Psychotherapy for IED

Psychotherapy (talk therapy) is usually the main treatment for intermittent explosive disorder, especially cognitive behavioral therapy (CBT).

CBT is a structured, goal-oriented type of therapy. A therapist or psychologist helps you take a close look at your thoughts and emotions. You’ll come to understand how your thoughts affect your actions. Through CBT, you can unlearn negative thoughts and behaviors and learn to adopt healthier thinking patterns and habits.

CBT teaches people with IED how to manage negative situations in day-to-day life and may thus prevent aggressive impulses that can trigger explosive outbursts.

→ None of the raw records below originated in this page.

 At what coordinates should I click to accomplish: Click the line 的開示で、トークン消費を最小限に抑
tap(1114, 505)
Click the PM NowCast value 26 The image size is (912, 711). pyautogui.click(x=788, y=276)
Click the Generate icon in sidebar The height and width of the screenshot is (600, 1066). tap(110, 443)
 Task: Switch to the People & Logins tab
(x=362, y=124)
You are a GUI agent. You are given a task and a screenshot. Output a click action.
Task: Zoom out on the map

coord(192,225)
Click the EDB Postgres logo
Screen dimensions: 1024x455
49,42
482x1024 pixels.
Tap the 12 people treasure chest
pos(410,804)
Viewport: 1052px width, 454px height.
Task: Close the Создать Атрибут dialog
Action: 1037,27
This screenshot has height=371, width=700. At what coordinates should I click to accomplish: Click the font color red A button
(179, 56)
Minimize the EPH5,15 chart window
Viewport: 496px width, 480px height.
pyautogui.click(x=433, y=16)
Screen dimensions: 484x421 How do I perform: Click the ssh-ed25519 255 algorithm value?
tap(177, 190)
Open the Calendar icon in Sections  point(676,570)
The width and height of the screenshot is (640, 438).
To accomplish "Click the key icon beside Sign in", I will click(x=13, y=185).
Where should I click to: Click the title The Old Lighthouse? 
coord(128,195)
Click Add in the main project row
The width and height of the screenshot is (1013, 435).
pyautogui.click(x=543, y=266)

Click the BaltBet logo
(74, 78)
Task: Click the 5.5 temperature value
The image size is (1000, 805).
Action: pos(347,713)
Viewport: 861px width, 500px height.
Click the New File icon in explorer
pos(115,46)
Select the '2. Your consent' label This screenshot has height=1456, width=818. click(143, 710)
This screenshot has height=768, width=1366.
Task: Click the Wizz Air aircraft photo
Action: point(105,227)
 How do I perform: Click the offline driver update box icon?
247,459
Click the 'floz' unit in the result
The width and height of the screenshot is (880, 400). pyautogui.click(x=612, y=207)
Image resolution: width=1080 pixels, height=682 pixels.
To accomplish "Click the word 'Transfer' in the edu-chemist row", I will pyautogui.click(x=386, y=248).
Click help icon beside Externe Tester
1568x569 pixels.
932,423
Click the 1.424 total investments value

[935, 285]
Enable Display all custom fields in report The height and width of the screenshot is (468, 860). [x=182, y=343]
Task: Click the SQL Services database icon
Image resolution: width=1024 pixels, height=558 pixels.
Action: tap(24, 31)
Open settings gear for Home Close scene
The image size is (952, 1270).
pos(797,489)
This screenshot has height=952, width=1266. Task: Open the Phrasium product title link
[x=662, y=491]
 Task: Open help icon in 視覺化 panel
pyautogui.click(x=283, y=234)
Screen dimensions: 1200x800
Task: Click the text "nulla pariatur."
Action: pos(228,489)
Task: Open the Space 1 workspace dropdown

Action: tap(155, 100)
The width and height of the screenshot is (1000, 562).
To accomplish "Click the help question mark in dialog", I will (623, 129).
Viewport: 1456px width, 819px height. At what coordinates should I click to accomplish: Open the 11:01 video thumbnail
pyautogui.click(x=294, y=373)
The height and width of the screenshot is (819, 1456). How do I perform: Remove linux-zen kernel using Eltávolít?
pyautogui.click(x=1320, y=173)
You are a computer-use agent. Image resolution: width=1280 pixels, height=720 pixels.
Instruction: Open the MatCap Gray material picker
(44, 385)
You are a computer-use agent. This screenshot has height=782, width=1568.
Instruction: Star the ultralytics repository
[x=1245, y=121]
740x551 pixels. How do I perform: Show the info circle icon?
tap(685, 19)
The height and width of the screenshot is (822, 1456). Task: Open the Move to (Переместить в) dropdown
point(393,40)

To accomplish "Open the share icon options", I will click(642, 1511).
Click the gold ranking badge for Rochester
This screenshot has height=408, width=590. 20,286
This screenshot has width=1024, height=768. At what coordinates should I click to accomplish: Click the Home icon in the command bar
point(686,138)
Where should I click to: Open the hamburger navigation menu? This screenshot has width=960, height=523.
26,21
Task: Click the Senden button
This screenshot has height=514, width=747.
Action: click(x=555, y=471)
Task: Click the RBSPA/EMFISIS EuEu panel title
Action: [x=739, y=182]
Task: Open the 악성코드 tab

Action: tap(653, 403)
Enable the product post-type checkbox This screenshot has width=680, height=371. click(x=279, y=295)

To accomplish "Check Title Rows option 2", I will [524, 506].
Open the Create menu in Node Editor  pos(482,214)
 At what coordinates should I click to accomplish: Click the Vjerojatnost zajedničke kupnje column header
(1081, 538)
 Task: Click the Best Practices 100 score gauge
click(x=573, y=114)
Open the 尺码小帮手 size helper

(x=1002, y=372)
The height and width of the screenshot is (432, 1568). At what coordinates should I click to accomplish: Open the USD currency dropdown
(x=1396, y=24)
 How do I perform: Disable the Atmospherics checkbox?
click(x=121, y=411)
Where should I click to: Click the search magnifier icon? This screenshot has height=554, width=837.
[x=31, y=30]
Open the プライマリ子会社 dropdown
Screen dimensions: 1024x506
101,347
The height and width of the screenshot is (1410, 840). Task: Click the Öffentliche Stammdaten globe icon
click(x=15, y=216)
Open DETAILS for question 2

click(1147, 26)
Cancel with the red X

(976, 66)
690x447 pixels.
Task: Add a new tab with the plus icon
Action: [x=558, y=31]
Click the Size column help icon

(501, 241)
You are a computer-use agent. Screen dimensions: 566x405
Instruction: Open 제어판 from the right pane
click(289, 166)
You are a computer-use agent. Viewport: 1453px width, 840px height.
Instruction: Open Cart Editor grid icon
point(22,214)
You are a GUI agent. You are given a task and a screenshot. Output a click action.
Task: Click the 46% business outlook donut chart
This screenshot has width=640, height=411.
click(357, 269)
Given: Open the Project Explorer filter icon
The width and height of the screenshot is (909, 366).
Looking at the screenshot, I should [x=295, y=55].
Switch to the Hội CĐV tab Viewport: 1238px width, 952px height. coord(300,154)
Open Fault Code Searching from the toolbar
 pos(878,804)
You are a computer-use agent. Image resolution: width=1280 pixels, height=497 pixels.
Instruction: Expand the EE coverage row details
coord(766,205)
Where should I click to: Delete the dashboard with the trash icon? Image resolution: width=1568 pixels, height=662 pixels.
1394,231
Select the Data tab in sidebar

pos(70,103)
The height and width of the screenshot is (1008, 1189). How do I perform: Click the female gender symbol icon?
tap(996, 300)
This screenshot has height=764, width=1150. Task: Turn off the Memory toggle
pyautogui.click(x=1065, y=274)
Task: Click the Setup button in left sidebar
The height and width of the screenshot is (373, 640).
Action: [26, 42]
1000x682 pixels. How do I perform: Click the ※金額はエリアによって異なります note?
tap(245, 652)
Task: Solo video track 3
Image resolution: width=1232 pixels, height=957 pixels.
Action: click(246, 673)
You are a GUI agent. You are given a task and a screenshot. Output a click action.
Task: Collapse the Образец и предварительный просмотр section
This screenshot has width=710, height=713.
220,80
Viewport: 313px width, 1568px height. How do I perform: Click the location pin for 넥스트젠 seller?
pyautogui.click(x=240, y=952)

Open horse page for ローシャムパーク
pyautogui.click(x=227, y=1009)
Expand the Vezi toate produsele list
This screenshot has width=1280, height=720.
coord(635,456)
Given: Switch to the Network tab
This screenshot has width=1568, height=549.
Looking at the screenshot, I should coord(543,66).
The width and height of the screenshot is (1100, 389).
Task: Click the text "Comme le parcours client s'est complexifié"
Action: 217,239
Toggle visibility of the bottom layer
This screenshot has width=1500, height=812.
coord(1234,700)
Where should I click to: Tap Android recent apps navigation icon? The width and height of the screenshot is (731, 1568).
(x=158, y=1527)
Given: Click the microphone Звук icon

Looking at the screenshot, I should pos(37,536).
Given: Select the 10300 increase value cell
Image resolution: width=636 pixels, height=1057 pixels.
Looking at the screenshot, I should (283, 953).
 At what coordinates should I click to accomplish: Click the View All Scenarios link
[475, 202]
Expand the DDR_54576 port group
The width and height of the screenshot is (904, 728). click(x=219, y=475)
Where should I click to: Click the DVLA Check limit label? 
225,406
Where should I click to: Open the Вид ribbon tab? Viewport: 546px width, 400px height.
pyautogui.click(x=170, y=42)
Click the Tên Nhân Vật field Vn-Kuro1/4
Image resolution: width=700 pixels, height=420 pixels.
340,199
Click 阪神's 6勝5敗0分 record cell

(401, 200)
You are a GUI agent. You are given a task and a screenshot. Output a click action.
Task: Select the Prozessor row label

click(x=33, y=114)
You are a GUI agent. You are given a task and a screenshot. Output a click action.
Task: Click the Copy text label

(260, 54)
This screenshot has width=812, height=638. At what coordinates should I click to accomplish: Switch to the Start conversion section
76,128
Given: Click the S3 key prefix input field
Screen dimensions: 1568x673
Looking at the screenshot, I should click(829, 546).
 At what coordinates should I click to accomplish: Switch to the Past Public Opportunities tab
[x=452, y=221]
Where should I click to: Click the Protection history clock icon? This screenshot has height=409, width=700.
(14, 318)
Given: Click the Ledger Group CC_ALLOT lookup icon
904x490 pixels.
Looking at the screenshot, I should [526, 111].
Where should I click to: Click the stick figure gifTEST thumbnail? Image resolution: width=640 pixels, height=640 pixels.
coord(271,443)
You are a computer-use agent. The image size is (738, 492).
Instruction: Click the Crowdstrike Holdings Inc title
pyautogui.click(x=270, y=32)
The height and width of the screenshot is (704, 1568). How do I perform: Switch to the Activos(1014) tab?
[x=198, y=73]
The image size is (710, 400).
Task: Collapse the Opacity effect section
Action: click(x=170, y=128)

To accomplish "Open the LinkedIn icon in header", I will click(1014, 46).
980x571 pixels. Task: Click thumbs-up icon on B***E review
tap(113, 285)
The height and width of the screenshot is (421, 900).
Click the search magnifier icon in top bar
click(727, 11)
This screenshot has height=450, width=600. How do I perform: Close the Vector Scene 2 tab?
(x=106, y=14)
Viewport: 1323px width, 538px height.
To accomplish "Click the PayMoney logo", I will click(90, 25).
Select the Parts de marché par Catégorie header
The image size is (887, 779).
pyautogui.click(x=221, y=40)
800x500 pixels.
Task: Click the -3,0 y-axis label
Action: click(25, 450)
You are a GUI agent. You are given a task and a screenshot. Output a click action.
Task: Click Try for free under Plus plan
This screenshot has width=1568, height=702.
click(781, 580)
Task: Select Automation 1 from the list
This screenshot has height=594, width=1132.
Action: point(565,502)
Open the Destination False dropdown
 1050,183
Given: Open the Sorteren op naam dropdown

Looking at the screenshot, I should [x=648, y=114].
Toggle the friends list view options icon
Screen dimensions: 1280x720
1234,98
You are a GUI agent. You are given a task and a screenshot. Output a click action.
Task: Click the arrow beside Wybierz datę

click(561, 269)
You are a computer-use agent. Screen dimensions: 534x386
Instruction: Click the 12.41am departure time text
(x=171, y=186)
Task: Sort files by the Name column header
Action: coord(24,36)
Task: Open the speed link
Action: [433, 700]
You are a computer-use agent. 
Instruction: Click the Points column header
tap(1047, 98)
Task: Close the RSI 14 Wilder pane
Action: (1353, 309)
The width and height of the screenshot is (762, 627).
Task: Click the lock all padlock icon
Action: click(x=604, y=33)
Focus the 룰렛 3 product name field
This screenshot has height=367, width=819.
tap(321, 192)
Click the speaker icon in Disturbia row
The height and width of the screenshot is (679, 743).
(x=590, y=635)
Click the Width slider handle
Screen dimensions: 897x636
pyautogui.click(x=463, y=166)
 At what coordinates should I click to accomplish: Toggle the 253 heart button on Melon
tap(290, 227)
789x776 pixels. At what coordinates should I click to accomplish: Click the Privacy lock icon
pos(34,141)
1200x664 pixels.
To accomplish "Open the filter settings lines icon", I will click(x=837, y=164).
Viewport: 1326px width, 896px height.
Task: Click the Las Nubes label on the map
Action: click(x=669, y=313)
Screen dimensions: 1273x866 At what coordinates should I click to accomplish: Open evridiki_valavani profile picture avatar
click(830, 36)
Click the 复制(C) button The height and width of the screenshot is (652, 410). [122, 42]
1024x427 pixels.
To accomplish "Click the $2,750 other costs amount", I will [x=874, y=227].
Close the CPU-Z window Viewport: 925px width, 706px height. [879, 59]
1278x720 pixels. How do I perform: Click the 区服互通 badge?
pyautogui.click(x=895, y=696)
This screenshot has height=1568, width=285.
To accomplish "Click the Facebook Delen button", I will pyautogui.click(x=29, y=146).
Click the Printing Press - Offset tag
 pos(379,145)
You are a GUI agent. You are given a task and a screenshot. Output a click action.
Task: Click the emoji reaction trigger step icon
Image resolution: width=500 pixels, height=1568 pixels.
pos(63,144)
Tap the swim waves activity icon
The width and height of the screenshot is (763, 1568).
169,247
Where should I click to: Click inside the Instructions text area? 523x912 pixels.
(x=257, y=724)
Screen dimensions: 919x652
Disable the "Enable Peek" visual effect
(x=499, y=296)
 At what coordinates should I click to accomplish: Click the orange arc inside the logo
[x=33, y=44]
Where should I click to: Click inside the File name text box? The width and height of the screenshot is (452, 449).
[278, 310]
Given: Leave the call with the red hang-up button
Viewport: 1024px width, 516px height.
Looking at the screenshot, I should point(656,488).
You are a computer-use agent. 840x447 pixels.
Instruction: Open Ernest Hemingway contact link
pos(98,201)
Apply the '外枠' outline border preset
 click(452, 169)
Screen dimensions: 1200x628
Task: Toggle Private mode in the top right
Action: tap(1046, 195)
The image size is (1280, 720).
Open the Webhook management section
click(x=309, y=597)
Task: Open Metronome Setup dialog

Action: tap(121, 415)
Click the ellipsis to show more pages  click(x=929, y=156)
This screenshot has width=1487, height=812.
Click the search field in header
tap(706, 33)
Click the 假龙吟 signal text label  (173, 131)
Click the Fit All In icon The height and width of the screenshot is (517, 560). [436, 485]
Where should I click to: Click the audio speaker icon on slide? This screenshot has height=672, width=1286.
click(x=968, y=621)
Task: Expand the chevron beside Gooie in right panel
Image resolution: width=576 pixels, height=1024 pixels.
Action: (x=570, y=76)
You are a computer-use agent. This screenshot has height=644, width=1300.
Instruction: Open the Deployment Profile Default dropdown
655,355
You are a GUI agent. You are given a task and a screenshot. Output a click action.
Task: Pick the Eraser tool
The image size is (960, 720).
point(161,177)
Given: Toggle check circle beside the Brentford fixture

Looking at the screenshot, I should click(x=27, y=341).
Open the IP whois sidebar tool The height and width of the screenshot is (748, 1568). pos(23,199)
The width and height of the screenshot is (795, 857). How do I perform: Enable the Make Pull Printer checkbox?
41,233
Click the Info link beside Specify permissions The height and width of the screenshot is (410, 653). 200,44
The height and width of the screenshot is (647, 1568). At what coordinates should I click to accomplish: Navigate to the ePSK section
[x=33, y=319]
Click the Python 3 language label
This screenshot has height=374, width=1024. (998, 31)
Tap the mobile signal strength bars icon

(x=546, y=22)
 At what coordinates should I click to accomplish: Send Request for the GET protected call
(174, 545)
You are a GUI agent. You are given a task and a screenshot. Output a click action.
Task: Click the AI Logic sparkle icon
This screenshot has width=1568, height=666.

Specific techniques mental health professionals use in CBT for intermittent explosive disorder include:

  • Cognitive restructuring: This involves changing faulty assumptions and unhelpful thoughts about frustrating situations and perceived threats.
  • Relaxation training: Relaxing techniques like deep breathing and progressive muscle relaxation (tensing and relaxing different muscle groups while imagining situations that provoke anger) can help minimize your response to triggering situations.
  • Coping skills training: This involves role-playing situations that may cause an explosive episode and practicing healthy responses like walking away.
  • Relapse prevention: This involves educating people with IED that recurrence of impulsive aggressive behavior is common and should be viewed as a lapse or “slip” rather than a failure.
Medications for IED

Certain medications may increase the threshold (level) at which a situation triggers an angry outburst for people with intermittent explosive disorder.

Fluoxetine (a selective serotonin reuptake inhibitor, or SSRI) is the most studied medication for treating intermittent explosive disorder. Other medications that have been studied for IED include phenytoin, lithium, oxcarbazepine and carbamazepine.

In general, healthcare providers typically prescribe the following classes of medications for IED:

  • Antidepressants.
  • Antipsychotics.
  • Anticonvulsants.
  • Antianxiety medications.
  • Mood regulators.


What are the risk factors for developing intermittent explosive disorder?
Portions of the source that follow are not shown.